John Terry's marquee sponsor Umbro has distanced itself from the England captain by removing from its website all key images of the player, who now faces a courtroom battle to save his reputation after being charged with racially abusing the Queen's Park Rangers player Anton Ferdinand.
In another dramatic 24 hours in English football yesterday, the Crown Prosecution Service announced that there was a "realistic prospect of conviction" in the case of Terry, who is charged with "a racially aggravated public order offence" and will face court on 1 February. In the meantime, Umbro, which has had Terry as an endorsee for most of his professional career, has made a company decision to downplay its connection with the player.
The website of the sportswear company, which is owned by Nike, features only one picture of Terry and a search of his name yields only three results. England team-mates such as Joe Hart, Gareth Barry and Darren Bent are all featured on the UK homepage, as well as Michael Owen, but Terry, who remains the England captain, has been omitted.

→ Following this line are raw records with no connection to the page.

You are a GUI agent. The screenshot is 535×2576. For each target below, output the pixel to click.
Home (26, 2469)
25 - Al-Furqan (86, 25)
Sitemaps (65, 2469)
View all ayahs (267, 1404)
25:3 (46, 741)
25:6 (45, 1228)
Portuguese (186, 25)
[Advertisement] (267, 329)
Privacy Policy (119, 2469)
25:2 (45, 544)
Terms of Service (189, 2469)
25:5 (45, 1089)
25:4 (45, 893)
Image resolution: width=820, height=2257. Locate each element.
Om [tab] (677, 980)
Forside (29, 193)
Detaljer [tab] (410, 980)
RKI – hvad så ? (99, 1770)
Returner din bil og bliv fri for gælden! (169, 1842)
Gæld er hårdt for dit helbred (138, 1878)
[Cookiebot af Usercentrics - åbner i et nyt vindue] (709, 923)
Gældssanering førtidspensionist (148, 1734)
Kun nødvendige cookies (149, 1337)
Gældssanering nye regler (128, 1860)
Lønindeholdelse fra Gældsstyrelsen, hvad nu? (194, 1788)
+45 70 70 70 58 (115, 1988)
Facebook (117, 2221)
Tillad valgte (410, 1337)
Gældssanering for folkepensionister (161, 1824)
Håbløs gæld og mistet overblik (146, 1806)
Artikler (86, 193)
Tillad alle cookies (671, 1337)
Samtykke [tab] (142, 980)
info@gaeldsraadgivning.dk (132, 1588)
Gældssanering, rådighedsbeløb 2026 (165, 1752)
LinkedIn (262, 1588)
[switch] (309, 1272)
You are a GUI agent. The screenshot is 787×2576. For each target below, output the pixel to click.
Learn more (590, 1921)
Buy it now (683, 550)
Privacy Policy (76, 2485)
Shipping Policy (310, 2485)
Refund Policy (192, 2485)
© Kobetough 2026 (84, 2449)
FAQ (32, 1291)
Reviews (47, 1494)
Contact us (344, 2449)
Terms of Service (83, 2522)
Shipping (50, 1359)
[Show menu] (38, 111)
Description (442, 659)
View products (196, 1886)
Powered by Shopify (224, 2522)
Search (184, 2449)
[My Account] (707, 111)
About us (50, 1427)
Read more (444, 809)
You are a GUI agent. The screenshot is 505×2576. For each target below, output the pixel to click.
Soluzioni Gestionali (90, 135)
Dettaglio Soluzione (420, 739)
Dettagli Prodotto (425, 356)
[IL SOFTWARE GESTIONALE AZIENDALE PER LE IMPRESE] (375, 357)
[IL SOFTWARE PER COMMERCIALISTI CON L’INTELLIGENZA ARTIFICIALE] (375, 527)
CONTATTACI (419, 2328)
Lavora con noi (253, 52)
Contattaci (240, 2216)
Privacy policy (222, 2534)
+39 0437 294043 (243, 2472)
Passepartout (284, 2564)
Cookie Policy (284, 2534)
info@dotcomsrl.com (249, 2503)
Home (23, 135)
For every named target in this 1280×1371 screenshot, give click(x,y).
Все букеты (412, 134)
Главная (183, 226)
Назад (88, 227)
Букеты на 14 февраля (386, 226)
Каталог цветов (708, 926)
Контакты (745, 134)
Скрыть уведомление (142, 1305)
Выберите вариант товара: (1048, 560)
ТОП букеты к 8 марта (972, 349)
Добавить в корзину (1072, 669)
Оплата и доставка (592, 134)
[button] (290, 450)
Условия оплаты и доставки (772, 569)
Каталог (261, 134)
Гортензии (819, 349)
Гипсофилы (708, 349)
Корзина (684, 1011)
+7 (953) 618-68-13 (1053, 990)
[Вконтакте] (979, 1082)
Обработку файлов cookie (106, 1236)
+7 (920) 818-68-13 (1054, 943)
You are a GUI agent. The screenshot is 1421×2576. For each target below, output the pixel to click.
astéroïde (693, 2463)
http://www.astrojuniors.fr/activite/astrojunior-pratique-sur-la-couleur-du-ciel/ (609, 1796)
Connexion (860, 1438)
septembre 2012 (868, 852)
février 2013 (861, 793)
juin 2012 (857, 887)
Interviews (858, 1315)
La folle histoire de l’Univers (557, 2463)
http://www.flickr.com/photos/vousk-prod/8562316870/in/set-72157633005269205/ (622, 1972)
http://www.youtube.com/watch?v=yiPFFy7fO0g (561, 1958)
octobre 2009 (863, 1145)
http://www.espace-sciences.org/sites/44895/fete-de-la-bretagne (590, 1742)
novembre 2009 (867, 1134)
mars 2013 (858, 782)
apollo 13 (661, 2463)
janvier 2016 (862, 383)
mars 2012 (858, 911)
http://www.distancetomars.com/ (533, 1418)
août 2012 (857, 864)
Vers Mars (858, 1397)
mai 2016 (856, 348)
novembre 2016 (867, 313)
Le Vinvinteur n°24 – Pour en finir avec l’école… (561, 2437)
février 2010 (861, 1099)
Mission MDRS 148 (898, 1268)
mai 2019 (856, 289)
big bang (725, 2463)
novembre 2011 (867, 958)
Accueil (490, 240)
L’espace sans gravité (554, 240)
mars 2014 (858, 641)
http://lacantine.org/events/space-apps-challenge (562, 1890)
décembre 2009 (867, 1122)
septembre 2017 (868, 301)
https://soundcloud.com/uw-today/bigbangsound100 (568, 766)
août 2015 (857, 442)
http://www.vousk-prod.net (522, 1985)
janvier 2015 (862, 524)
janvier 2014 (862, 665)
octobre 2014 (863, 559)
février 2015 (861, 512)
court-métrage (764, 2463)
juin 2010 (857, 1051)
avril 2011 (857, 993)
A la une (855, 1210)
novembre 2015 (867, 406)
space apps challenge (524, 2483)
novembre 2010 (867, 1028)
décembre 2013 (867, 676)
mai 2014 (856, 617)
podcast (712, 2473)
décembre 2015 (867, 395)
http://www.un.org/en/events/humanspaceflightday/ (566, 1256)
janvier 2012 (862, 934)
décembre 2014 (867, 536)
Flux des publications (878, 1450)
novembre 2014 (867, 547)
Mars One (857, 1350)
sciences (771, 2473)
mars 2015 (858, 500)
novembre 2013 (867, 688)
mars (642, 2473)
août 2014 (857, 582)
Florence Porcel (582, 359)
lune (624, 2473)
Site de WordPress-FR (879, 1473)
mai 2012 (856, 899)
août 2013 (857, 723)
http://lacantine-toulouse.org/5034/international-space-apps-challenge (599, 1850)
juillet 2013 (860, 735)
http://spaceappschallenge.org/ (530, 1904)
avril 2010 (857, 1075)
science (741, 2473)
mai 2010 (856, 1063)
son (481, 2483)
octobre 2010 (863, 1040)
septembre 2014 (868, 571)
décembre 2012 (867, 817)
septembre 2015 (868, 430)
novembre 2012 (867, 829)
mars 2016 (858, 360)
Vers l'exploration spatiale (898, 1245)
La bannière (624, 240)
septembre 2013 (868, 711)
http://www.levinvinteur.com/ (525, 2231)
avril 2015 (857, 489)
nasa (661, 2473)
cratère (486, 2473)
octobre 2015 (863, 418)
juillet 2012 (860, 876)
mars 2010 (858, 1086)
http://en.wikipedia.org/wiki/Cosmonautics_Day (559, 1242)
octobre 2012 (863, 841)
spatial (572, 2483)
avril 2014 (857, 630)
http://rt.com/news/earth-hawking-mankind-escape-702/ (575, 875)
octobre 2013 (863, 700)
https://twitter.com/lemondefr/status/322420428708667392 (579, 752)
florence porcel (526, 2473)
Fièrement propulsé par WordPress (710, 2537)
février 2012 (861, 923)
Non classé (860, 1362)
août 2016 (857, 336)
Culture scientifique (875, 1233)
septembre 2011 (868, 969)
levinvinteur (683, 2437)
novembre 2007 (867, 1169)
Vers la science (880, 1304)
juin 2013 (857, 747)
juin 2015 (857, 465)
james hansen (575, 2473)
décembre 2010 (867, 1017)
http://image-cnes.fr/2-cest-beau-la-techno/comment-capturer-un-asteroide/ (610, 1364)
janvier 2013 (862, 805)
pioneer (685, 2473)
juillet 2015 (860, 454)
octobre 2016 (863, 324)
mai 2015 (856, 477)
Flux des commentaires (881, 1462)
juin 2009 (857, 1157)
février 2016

As manufacturers of the England kit, Umbro has always sought to be the boot sponsor for the team's captain. It sponsored Alan Shearer when he was captain before David Beckham, who was an Adidas player. It is understood that Terry's contract with Umbro is due to expire at the end of the season. An Umbro spokeswoman declined to comment last night.
Following Luis Suarez's eight-match ban and fine from an independent commission on Tuesday, the announcement on Terry meant that there will be pressure on the Football Association to decide whether the Chelsea player will be able to continue as the England captain. As of last night, the governing body refused to make any comment on the issue although it is understood that it has made no firm decision on Terry's future.
When Steven Gerrard was charged with assault and affray at the end of 2008 he was permitted to continue playing for the national team on the basis that he was innocent until proven guilty. He was later acquitted. Fabio Capello took that stance with Terry when he was called up by England last month, playing in the second friendly against Sweden.
However, the FA has a prerogative that these highly charged issues have to be dealt with on a case-by-case basis and there is no guarantee that Terry will be able to represent England when they play the Netherlands on 29 February unless the legal process has been completed.
Although Terry is due in court on 1 February, a not guilty plea will mean that the case is adjourned and it is almost certain not to have been resolved by the time of the friendly. He is charged with a summary offence, which does not carry a custodial sentence, but he could be fined up to £2,500 if found guilty.
The CPS case against Terry also means that it will be difficult for the FA not to charge the player when the legal process is completed. Its investigation was put on hold while the CPS investigated and will have to resume once the court case has finished.
Within minutes of the CPS announcing their decision yesterday, Terry issued a public statement reiterating his belief in his own innocence. He said: "I am disappointed with the decision to charge me and hope to be given the chance to clear my name as quickly as possible.
"I have never aimed a racist remark at anyone and count people from all races and creeds among my closest friends. I will fight tooth and nail to prove my innocence. I have campaigned against racism and believe there is no place for it in society."
There was a robust defence of Terry from his manager, Andre Villas-Boas, who said at his press conference, before the CPS statement, that he would support the player "whatever happens". Villas-Boas said: "We know exactly his human values and personality, so we will support him whatever happens. I've not the right to say that their justice is wrong. He is fit and available." In the aftermath of the CPS announcement, Chelsea said that they had "always been fully supportive of John in this matter and there is no question that we will continue to be so".
The allegation relates to Chelsea's game at QPR in October when footage of a dispute between Ferdinand and Terry seemed to show the latter using the phrase "black c***". Terry said he used the phrase but only in the context of rebutting Ferdinand's accusation that he had called him that.